How do you diagnose and fix memory leaks involving Django and Scikit-learn?
I'm working on a Django management command that trains several text classifiers implemented using scikit-learn. I'm using all the tricks I know to plug Django memory leaks, including:
- Setting DEBUG=False
- Use .iterator() for queryset iteration
- Use .defer([columns]) to prevent huge column values from being unnecessarily loaded.
- Clearing cached querysets by periodically calling MyModel.objects.update().
- Manually invoking gc.collect() to speed up garbage collection.
These techniques have solved all my memory leak problems with long-running Django processes in the past. However, I'm still seeing a massive memory leak with scikit-learn, implying the problem may not be with Django.

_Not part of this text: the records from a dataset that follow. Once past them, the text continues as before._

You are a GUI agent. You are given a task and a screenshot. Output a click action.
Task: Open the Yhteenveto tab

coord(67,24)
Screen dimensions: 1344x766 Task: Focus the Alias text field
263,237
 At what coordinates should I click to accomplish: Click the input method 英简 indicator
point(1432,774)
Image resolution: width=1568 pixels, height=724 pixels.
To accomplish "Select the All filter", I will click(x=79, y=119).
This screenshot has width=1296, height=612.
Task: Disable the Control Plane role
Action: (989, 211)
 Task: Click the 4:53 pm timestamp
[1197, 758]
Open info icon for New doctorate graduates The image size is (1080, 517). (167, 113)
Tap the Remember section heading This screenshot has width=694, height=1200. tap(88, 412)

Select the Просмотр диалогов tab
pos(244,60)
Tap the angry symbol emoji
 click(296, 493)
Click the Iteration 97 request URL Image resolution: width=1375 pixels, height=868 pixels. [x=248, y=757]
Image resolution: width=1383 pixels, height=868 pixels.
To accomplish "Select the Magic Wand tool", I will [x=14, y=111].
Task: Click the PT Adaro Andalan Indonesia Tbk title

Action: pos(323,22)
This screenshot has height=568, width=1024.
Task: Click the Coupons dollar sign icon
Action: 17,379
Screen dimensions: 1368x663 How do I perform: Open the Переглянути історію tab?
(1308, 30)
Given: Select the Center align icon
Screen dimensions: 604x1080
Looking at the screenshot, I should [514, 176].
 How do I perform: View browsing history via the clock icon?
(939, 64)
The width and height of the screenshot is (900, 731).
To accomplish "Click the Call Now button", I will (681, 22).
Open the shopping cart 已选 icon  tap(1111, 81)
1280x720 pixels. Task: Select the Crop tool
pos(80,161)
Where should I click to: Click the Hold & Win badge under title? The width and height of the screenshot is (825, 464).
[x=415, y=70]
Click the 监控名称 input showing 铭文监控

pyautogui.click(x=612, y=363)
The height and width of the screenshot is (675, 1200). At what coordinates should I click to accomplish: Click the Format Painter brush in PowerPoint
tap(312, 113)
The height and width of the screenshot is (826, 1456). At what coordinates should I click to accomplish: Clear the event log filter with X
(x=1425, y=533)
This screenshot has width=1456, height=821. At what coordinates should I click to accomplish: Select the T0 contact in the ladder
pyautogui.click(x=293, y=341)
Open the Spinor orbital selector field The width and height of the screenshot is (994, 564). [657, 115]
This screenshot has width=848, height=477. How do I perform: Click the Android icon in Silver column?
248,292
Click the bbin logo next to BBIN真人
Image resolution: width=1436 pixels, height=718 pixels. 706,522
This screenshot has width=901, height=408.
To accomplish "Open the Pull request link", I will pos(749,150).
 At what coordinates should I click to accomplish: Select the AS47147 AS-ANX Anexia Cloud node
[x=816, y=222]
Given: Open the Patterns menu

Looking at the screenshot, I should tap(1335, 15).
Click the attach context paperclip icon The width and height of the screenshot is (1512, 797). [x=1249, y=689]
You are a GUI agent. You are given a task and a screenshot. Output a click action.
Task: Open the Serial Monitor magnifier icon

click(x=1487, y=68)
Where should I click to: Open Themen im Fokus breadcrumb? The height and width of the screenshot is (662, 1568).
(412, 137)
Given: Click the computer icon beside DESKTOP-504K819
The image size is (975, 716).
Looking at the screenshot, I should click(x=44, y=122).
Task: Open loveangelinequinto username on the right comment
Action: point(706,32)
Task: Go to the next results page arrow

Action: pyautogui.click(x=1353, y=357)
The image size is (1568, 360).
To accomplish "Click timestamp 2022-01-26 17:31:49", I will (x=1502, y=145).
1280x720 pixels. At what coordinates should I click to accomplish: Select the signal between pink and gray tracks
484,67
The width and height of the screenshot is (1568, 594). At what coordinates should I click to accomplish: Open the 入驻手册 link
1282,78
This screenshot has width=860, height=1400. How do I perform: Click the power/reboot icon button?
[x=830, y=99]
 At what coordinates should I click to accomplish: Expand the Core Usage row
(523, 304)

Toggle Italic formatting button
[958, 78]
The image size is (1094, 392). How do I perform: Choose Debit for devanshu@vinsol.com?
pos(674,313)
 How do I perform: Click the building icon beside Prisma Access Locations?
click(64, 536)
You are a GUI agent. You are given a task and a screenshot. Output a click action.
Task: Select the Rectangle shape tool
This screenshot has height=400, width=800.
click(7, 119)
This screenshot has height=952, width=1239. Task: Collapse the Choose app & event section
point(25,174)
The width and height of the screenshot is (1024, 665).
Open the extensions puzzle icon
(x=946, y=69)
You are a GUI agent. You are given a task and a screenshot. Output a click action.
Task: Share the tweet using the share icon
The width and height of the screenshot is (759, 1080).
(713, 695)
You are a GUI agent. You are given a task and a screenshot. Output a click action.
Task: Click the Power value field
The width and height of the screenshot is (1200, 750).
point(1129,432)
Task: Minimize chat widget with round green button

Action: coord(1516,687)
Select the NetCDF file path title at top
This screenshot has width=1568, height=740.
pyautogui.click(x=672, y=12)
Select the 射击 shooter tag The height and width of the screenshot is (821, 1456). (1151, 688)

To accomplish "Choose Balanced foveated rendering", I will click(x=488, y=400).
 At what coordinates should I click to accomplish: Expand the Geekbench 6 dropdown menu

My process looks basically like:
tmp_debug = settings.DEBUG
settings.DEBUG = False
try:
documents = Document.objects.all().defer('text')
for document in documents.iterator():
classifier = Pipeline([
('vectorizer', HashingVectorizer(ngram_range=(1,4))),
('tfidf', TfidfTransformer()),
('clf', OneVsRestClassifier(LinearSVC())),
])
x_train = document.training_vector
y_train = document.classification_index
classifier.fit(x_train, y_train)
obj, _ = SavedClassifier.objects.get_or_create(document=document)
_, fn = tempfile.mkstemp()
joblib.dump(classifier, fn, compress=9)
obj.classifier = b64encode(open(fn, 'rb').read())
os.remove(fn)
obj.save()
Document.objects.update()
gc.collect()
finally:
settings.DEBUG = tmp_debug
Each document object contains several pages of text (in the "text" field). I have about 50 document records, and after parsing 5 documents, the script is consuming about 4GB of memory, having steadily increased over time.
Is there any way I can diagnose and fix this memory leak, short of running my script once for each document?